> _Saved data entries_
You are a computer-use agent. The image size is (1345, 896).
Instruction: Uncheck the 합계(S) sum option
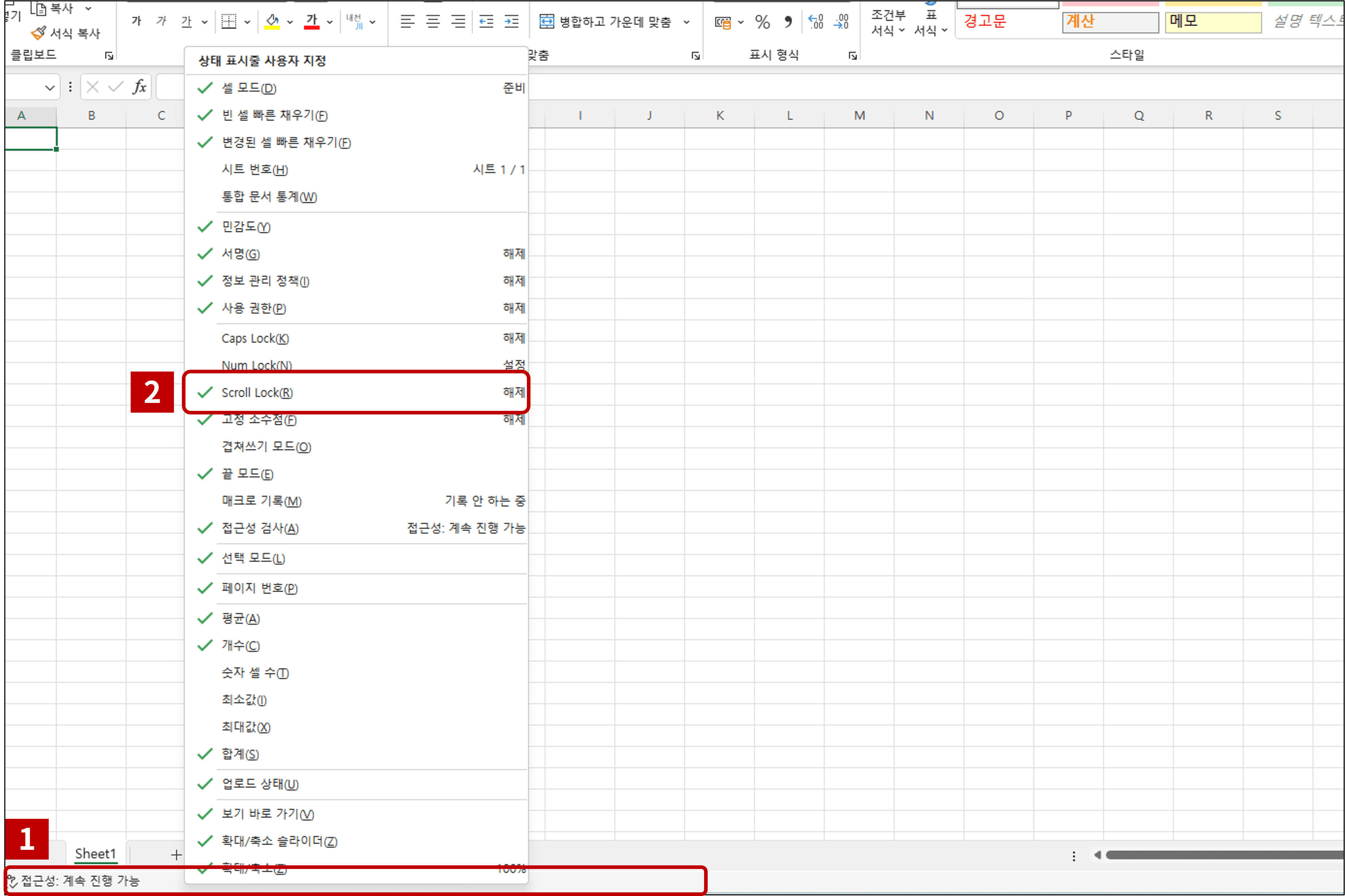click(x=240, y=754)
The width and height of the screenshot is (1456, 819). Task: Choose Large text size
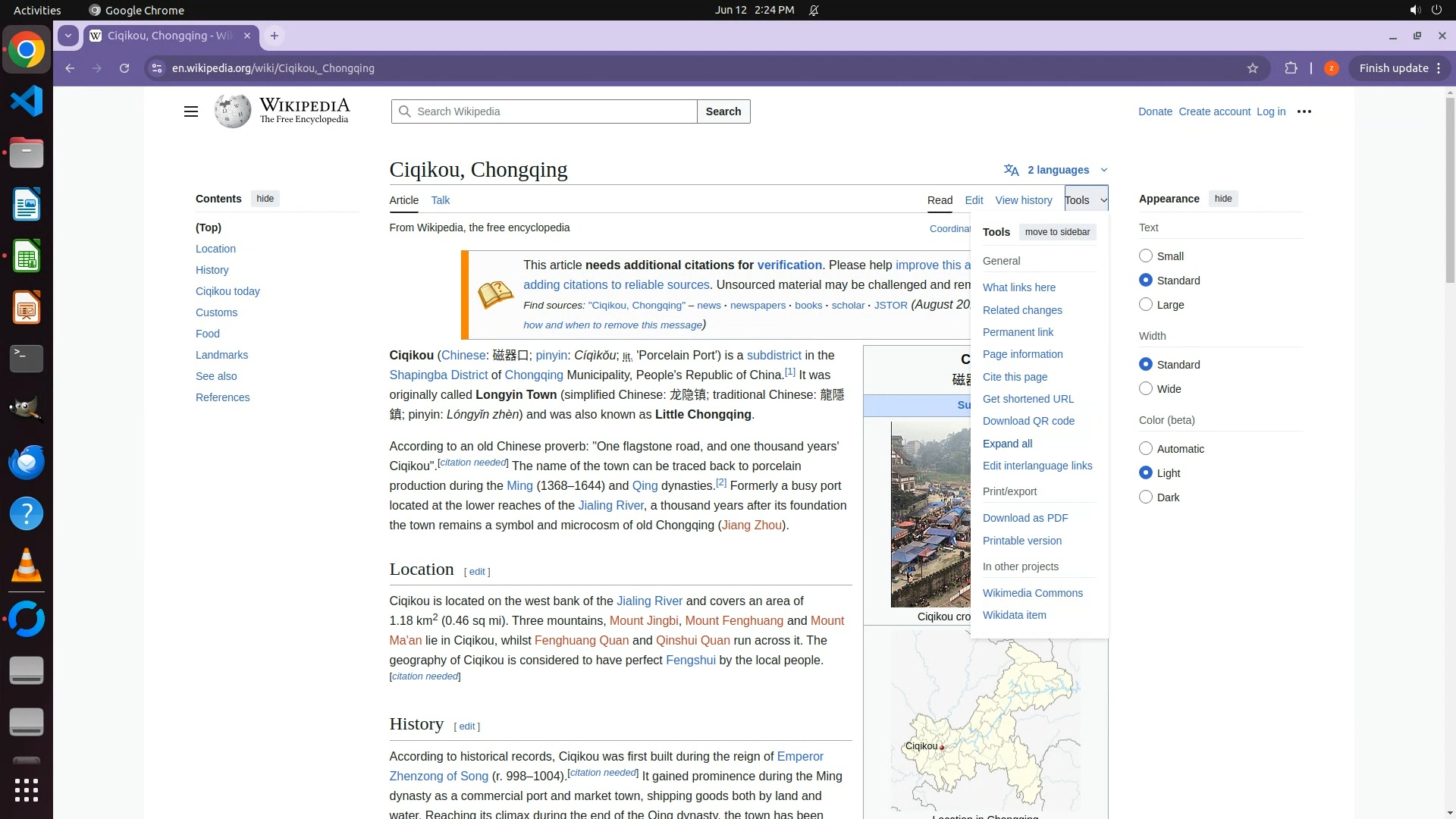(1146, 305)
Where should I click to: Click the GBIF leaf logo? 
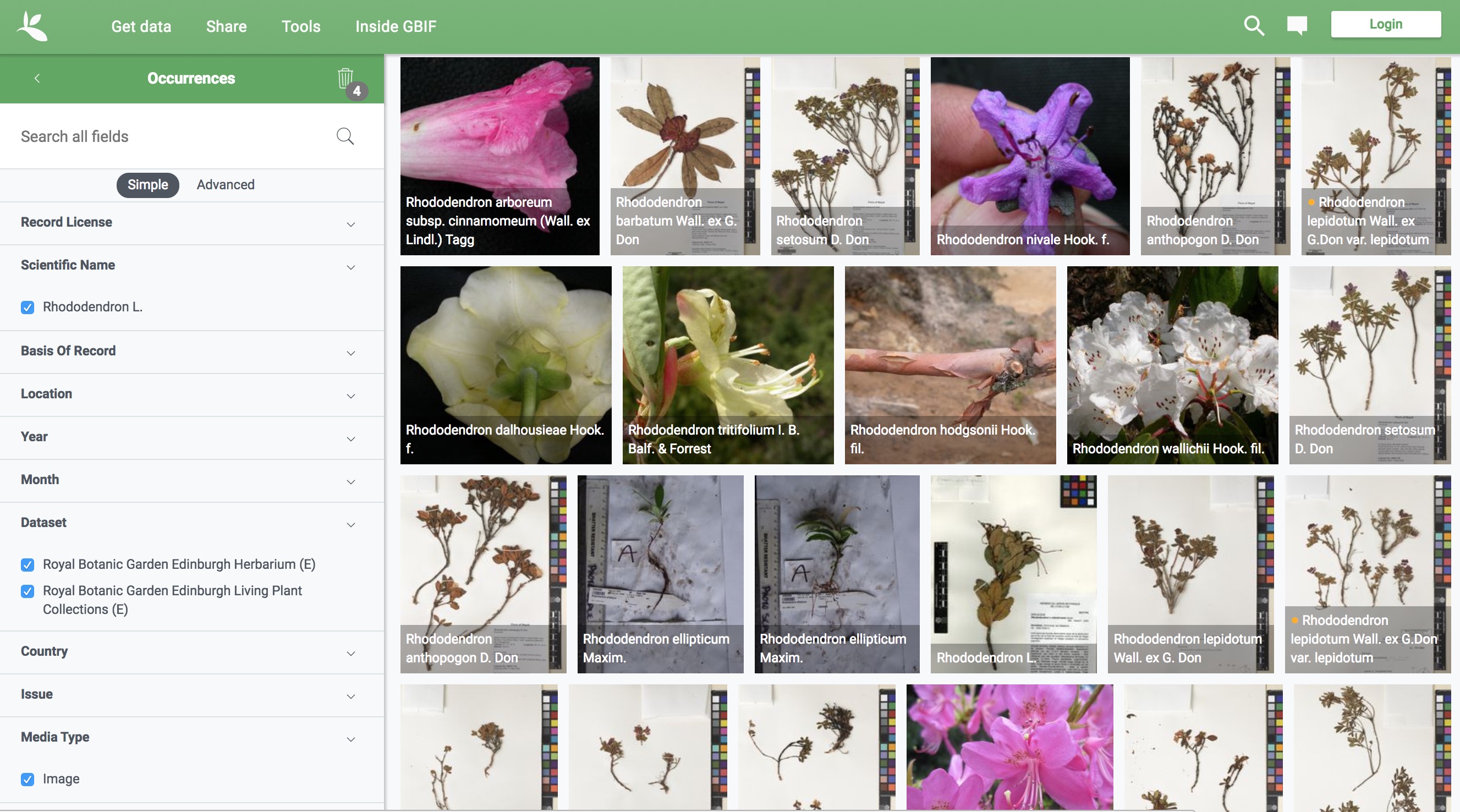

> _DESCRIPTION OF THE TASK_
Copy out the entries exactly as they stand, omitting the images.

> _EXPECTED ANSWER_
You are a computer-use agent. The image size is (1345, 896).
Instruction: Uncheck the 합계(S) sum option
click(x=240, y=754)
The width and height of the screenshot is (1456, 819). Task: Choose Large text size
(1146, 305)
Where should I click to: Click the GBIF leaf logo? 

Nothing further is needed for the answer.